First. I know he is well meaning; but...
I DNF’ed at page 64, 25% in. I usually set a goal of at least 100 pages. My stopping point:
“Just as there are reasons for success, there are reasons for failure. If you’ve been married twice and are headed toward a third marriage, there are reasons for that. If your relationships are strained and in conflict, there are reasons. The problem isn’t out there somewhere; it’s in here. You’re the common denominator in every scenario. It’s time to be done with doing the same things and expecting different results.”
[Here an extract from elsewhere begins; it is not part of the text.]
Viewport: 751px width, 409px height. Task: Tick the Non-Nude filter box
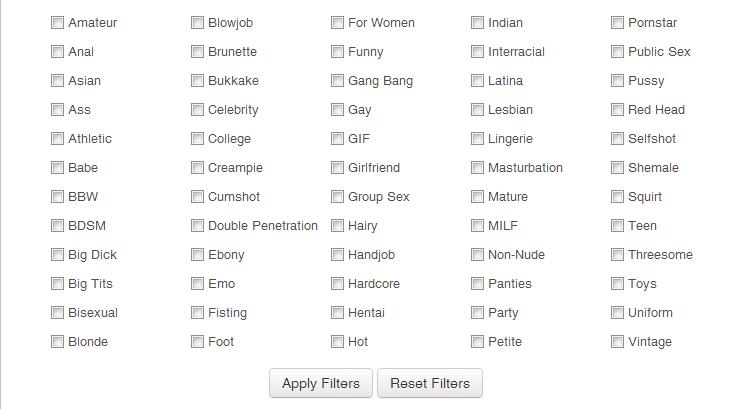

— Done with That: Escape the Struggle of Your Old Life by Bob Merritt
It was too triggering to me. My ex husband was verbally and physically abusive, cheated on me, and divorced me. He used my bipolar disorder as an out, instead of working through our issues. I did not want a divorce and tried all I could to save that marriage, even enduring abuse when I should not have. I was NOT the common denominator in my failed marriage. That divorce, 4 years later, still hurts me deeply. To insinuate I was the main reason, I had to stop. Should I have let him hit me just once? Or just a few more times to not let it fail? Should I have ignored the lies and womanizing? Maybe that would have gotten a different result.
I also felt something in my gut at his views towards children, that they are, “soul sucking monsters” and that theme doesn’t go away. We get it, you don’t love children and babies. It grated on me so much that I couldn’t get past it.
I couldn’t relate to his golf story either with his shoulder issue. Let’s try a grandmother with terminal cancer and a mother with dementia. I could care less if you can golf or not- or get your BMW.
Sticking with my tried and true Pastors- Max Lucado, John Piper, Dr. David Jeremiah.